東時常
東 時常(とう ときつね、1253年?~1312年?/1314年?)は、鎌倉時代中期から後期にかけての武将、御家人。通称は六郎。官途は中務丞(『尊卑分脈』)、左衛門尉。
千葉常胤―東胤頼―重胤―胤行―行氏―時常
父は東行氏。初めは第7代将軍・惟康親王(在職:1266年~1289年)に仕えていたという*1が、正安3(1301)年正月、紀伊国薬勝寺の修築の沙汰人を六波羅探題より命ぜられた「在京人」の「東六郎左衛門入道 并 周防三郎左衛門尉」*2の東氏も時常とみられ、のちには在京御家人であったとされる*3。後者については、美濃国郡上郡山田庄の地頭職を継承したことが契機となり、六波羅探題に伺候する立場になったと考えられている。

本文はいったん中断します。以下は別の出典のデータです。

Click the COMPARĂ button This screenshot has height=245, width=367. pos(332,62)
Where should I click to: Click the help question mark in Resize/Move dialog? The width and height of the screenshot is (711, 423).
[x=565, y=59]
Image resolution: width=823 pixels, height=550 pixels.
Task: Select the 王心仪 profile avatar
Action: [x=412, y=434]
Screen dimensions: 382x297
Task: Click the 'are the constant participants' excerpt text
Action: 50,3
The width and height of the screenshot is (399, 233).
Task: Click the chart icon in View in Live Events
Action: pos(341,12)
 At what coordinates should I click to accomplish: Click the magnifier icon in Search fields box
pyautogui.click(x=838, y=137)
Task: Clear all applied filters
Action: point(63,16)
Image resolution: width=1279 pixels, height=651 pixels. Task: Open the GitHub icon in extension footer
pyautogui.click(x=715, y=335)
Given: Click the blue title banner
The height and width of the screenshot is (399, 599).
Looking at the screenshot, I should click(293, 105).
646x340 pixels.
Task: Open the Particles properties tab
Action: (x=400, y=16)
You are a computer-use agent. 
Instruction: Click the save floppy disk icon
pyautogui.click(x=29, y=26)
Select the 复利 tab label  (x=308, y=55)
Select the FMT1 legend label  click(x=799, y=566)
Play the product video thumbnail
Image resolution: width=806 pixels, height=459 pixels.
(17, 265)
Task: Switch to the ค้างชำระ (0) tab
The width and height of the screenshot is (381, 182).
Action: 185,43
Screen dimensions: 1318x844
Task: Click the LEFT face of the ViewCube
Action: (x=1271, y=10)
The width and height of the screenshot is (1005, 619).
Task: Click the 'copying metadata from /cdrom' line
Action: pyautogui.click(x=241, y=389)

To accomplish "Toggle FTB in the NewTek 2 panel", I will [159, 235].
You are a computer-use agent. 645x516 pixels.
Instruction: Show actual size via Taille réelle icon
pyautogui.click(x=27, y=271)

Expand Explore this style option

また、『尊卑分脈』に「後〔新〕拾作者」とも注記される通り、歌人としても和歌を遺し、勅撰和歌集『続千載和歌集』などに4首が載せられている。素阿弥とも号したという。
【史料A】『続千載和歌集』より
捨てはてん 後こそ人に 世のうさを いはでいとひし 身ともしられめ 平時常
江戸時代に成立の系図集『寛政重修諸家譜』によれば、正和元(1312)年4月3日に越前国大野郷で戦死したという*4が、他方で同3(1314)年11月21日に62歳で亡くなったとも伝わる。後者の説に従うと逆算して建長5(1253)年生まれとなるが、
- 正安3年(算出すると数え49歳)の段階で最終官途=左衛門尉で出家していること
- 1223年または1228年生まれとされる父・行氏*5との年齢差
から考えても妥当な線ではないかと思う。更に実名の「時常」は、祖先・千葉常胤に由来の「常」字に対し、「時」の字は、幕府の執権を務める北条氏からその通字を賜ったものと考えられ、これは1263年から得宗家当主となった北条時宗の偏諱である可能性が高いことも、生年を推定する根拠となる。息子の東貞常*6とともに得宗家との関係性が窺え、当初、得宗が擁立する親王将軍への奉公もその協調姿勢の一環であろう。得宗専制が強まる中で事実上御内人(得宗被官)化していたと思われる。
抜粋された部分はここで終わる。